If the Wheel Doesn't Work, Reinvent it

June 16, 2009

Chris Steinbeck has an interesting post on the CDK code review process that discusses a new VF implementation. In it, he notes:

I checked it out and looked at the code, which looked horrible because it was a 1:1 translation of a horrible looking C code. Clearly, a decent naming of the variables would greatly improve the code but I remember a statement that the translator himself could not make sense out of this, so the original author is to blame :-) . I do not get the impression that this problem can be rectified quickly. In fact, it took Mark a few days to debug this code by adding a rich collection of debug messages. I’m not sure that this is how it should be. The code is essentially unreadable.

For the unfamiliar, VF is a subgraph matching algorithm that has been shown to perform better than Ullmann for small graphs, and much better than Ullmann for large graphs.

Faced with essentially the same problem of implementing VF in Java for MX, I abandoned my early efforts to port the VFlib C++ implementation. The C++ implementation may make sense to a C++ programmer, but directly porting it to Java was judged as not being a good long-term move.

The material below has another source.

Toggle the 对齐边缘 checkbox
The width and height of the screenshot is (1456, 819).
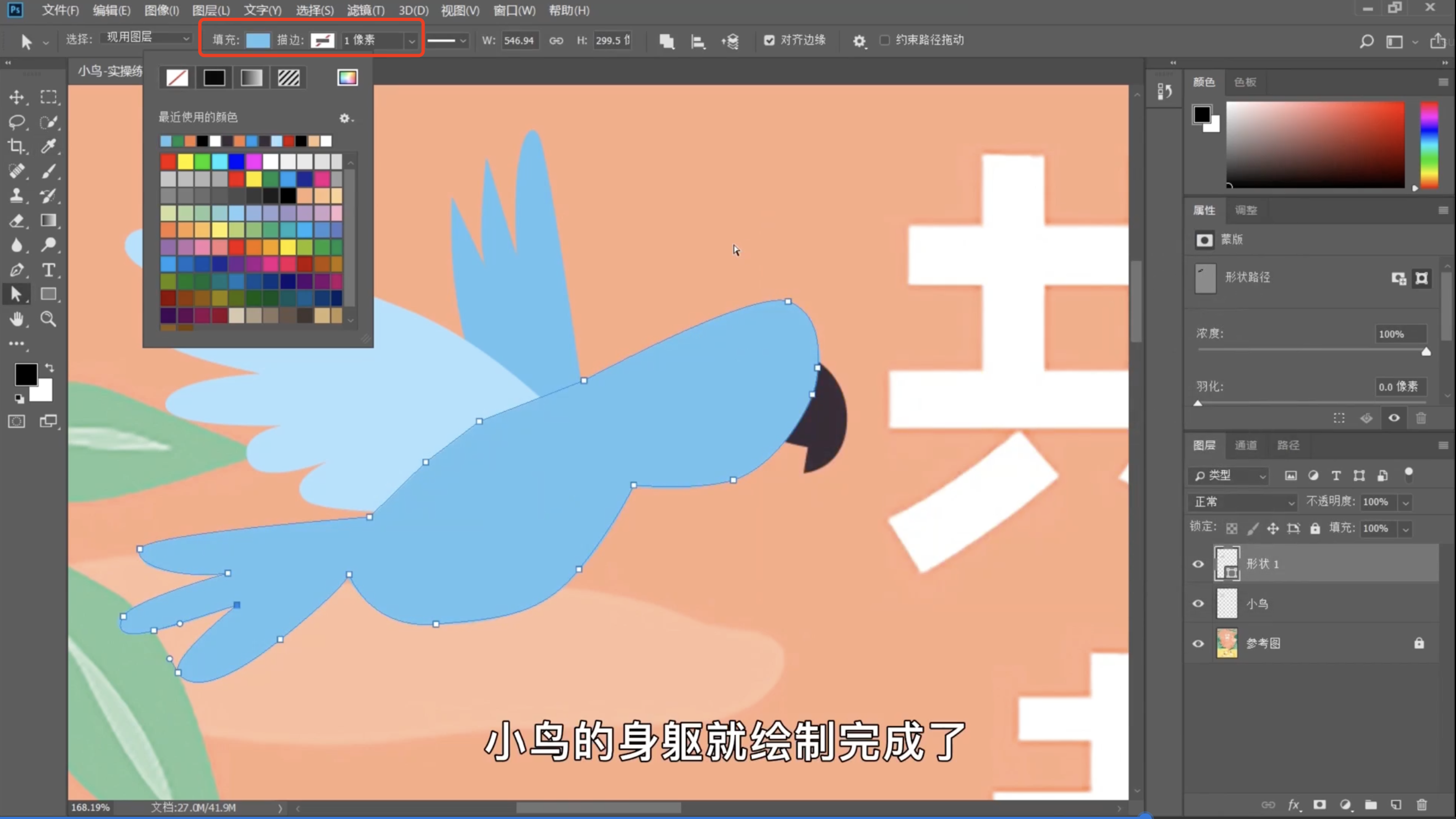click(x=769, y=40)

The problem was maintenance.

Although opinions on the subject vary, maintainable Java code to me has a few easily-identifiable characteristics. Among them are:

  1. Descriptive variable and method names.
  2. Limited use of deep nesting (> 3 levels) within methods.
  3. Stateful objects.
  4. Use of collections over primitives.
  5. Few methods over ten lines long.

The VF Java port that I created failed on just about every count - and failed consistently.

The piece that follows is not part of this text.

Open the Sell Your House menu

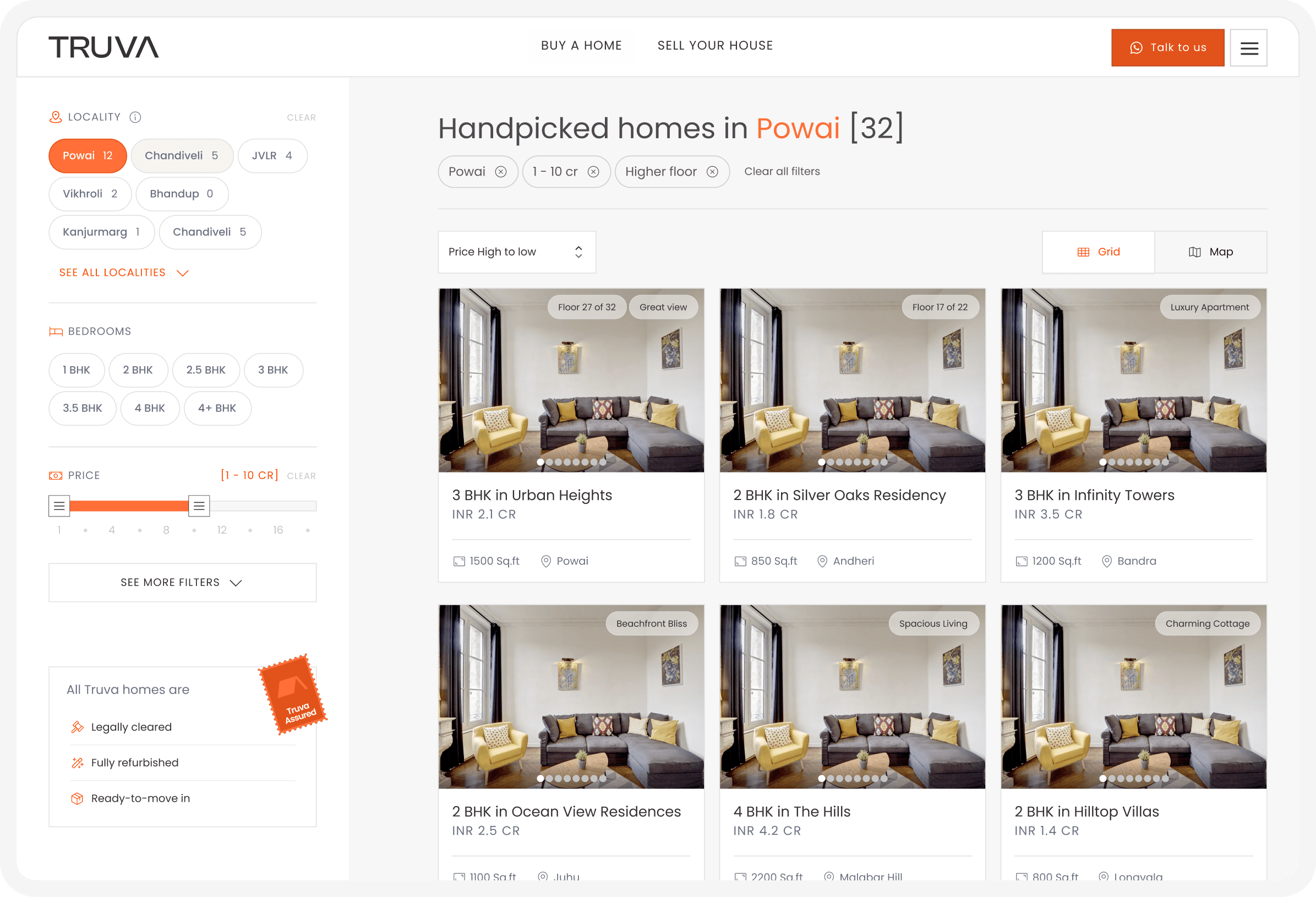click(714, 45)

It turned out that a short description of the VF algorithm was remarkably clear, lending itself well to a Java-centric, object-oriented implementation that was successfully integrated into MX.

As a bonus, because test-driven development was used from the start for the MX implementation of VF, not only is the code maintainable, but it can be refactored and recasted with higher confidence due to the tests that are now present. This was used to great effect during a recent large-scale refactoring of the MX code to support arbitrary Query Atoms.

Would you consider bolting a bicycle wheel onto your new Kawasaki? Of course not. Why do the same with your software?

Reuse whenever it's consistent with your goals. When it's not, then reinvent.